There are ETFs in the US that invest in commodities (not just Gold) through futures contracts. These has been an issue of regulator turf wars in India and such ETFs don’t exist here — but it would have been nice to be able to ride the growth of silver through ETFs, or crude oil, for that matter. ETFs that use leverage or purely options are frowned upon. Benchmark even proposed a Covered Call ETF a long time back but that was not approved by SEBI — and later, mutual funds were banned from writing options. (Covered calls are where you own stock and write a call option, which can provide income when stocks are range-bound.)

On the bright side, ETFs are beginning to see some action. Earlier Benchmark was the only company interested in ETFs (the Prudential SPICE Sensex ETF was moribund); now, nearly every fund house has an ETF, with the most popular being Gold ETFs. So much so that Reliance created a new mutual fund (not an ETF) whose only job was to invest in their own Gold ETF! (Ostensibly to allow non-demat holders to invest in Gold.) Motilal Oswal is getting into the space and offering ETFs on the Nasdaq 100, another on the CNX 100 (which is broader than a 50-stock basket) and one on the Nifty 50, but weighted by fundamentals rather than market cap. Benchmark Mutual Fund has recently been bought over by Goldman Sachs for 130 crore and the ETF bazaar may be about to see dramatic changes. ETFs in India are less than 1% of total Mutual Fund assets; there is enough room to grow.

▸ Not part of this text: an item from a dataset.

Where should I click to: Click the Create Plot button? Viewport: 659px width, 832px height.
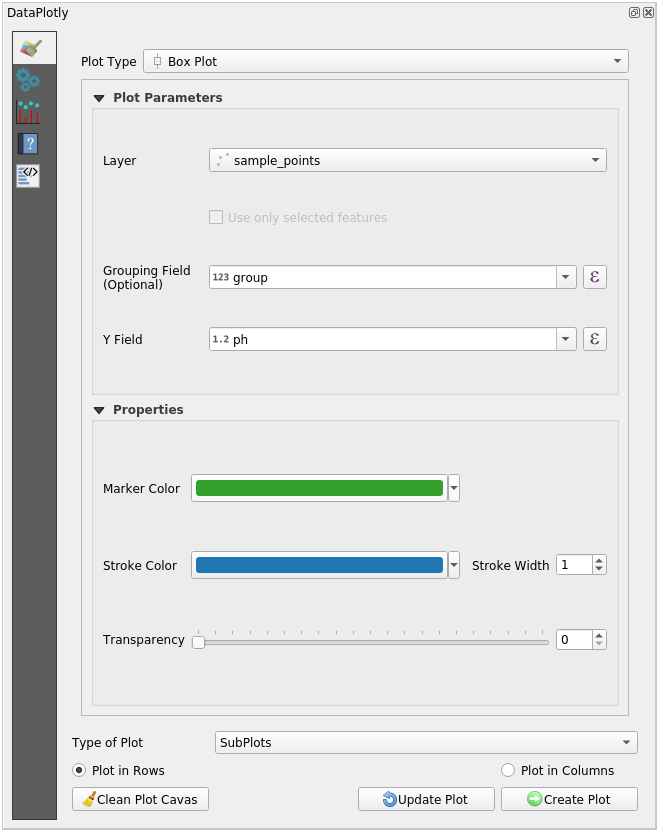pos(569,799)
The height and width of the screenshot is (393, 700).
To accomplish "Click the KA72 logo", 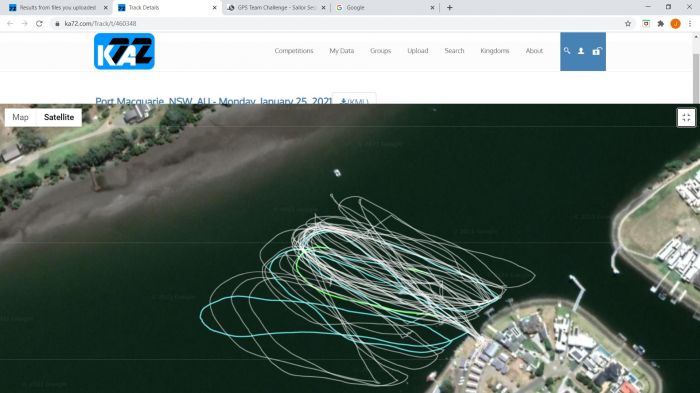I will click(x=124, y=51).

The scope for ETFs will increase as markets mature, and the maturity needs to reflect in the depth of our indexes as well. We should create more indexes, including combinations of fundamental and technical criteria that allow investors to get access to different kinds of stocks in a single ETF investment. Finally, our regulators need to work together and allow investors to buy ETFs based on commodity baskets, bond markets or global themes like water.